Mi cabeza daba vueltas a tanta velocidad que me perdí un poco en la siguiente explicación, algo sobre que era como un «cubo» con la capacidad de atraer datos interconectados con otro terminal remoto.

—La cuestión es —terminó, quizá porque ya lo había dicho todo o quizá porque vio que no la seguía desde hacía rato— que el ordenador de Endeavor reconoce el portátil de Thornhill y le transmite información.

—Así que me estás diciendo que si logramos acceder al portátil de nuestro subdirector, podremos conseguir los datos que se descargó — anuncié.

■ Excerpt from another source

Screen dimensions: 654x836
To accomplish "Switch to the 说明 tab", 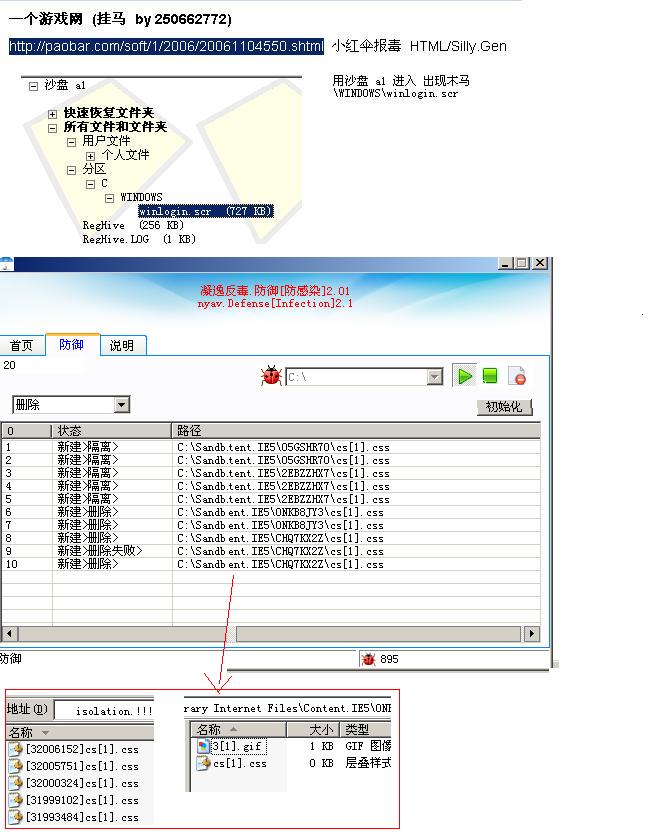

Por primera vez, me sentí un poco decepcionado. No hace falta ser un genio de la informática para saber que si entrábamos en ese portátil, tendríamos la información que estábamos buscando.

—Lo que te estoy diciendo es que el ordenador del instituto reconocerá a cualquier ordenador que piense que es el portátil del señor Thornhill —corrigió mi hermana.

Aunque me costó unos segundos darme cuenta de lo que eso significaba, cuando lo pillé me puse en pie de inmediato.

—Así que si el ordenador del Endeavor piensa que este —señalé el equipo que había sobre el escritorio, detrás de Cornelia— es el portátil de Thornhill…

—Le dejará acceder a todos los documentos que contiene —y dicho eso, Cornelia se giró sobre la silla y pulsó una tecla.

Un instante después, la pantalla cambió y ante mis ojos apareció un escritorio que me resultaba familiar, un escritorio que ya había visto antes en el despacho del subdirector, hacía menos de una semana.

Un escritorio que pensé que jamás volvería a ver.